Hi,
I have added some custom attributes to the Organization managed object in ID Cloud so that I can associate SAML2 IdPs with certain orgs. I’d ideally like these attributes to be editable by the Owner or Admins of the org, but no matter what settings I select for the custom properties they do not show up in the UI for owners or admins. Is this a limitation of ID Cloud or am I missing a setting somewhere?
Cheers,
Neil
Hi Neil
I suspect it may be about one of the properties in the screenshot.
On a side note, how are you planning to associate the SAML IDPs to the orgs?
Are you doing it through authorization policies and scripts?
We had a similar requirement recently where we implemented it through authorization policies and scripts. But just curious if there is an alternative approach as well.
It doesn’t seem that any of those settings make the custom properties editable by org admins. I guess we would need to submit an RFE for that, but I think we can live with it now.

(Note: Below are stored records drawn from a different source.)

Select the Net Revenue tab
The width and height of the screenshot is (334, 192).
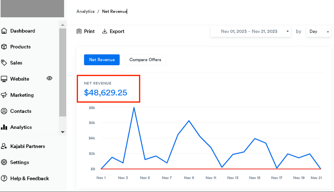click(102, 60)
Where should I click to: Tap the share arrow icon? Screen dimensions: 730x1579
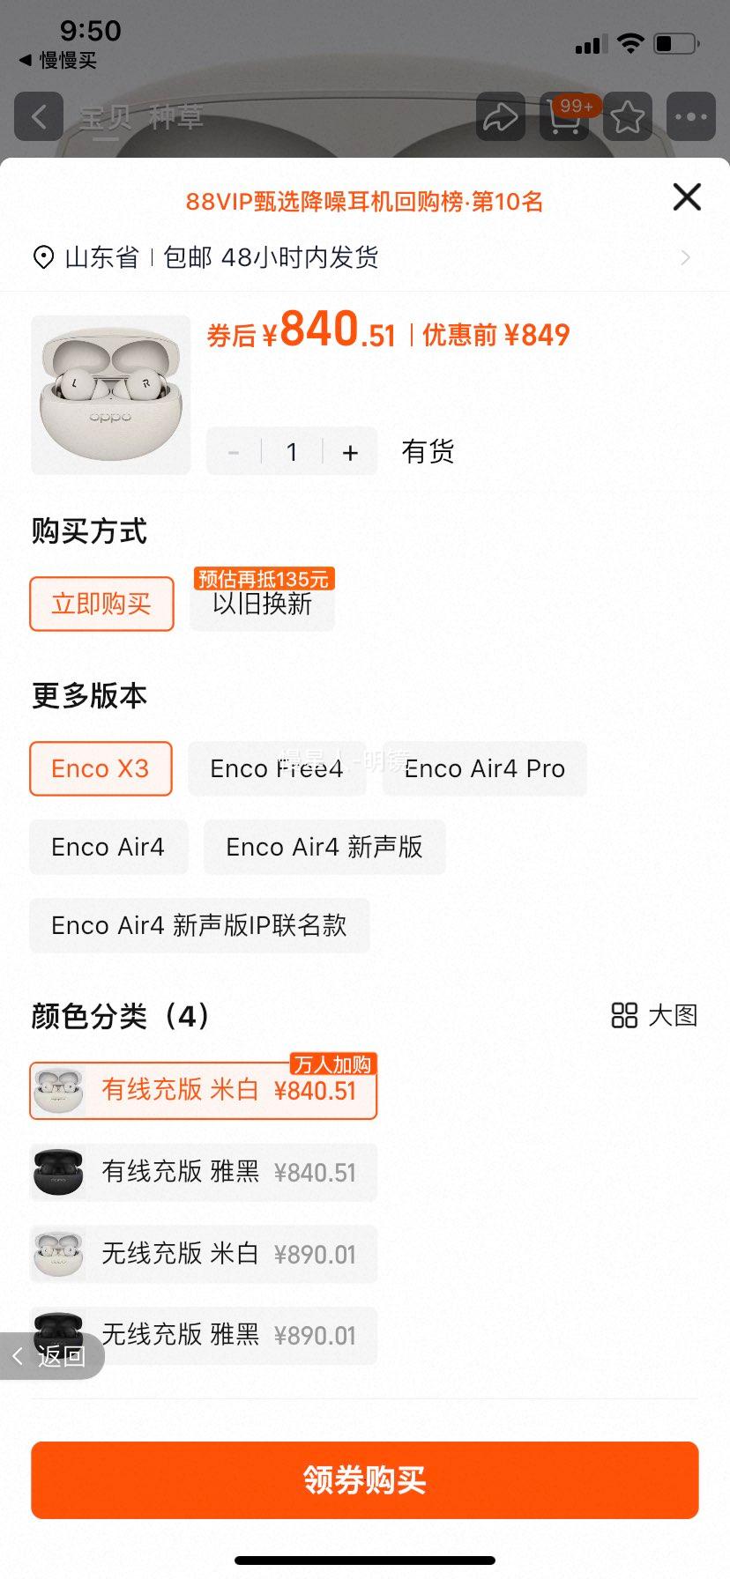pyautogui.click(x=500, y=116)
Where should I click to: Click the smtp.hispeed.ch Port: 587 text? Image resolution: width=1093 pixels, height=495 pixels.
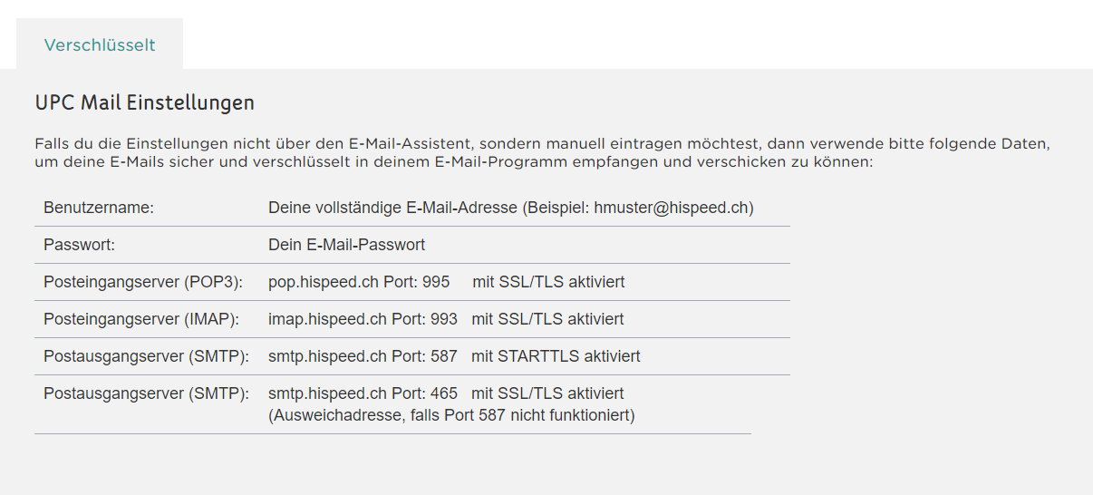pyautogui.click(x=363, y=356)
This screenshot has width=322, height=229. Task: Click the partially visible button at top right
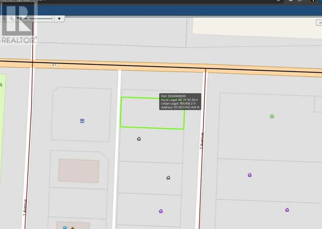coord(319,23)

There is a one-to-one mapping from orgs to IdPs, so we just have a custom attribute on the org that lists the SAML entity ID of the IdP. Then in the login journey (integrated SSO), we lookup the org that the user is a member of (fr-idm-managed-user-memberoforgid), load the custom attributes via the openidm binding, and then use a Configuration Provider Node to configure a SAML Node based on that.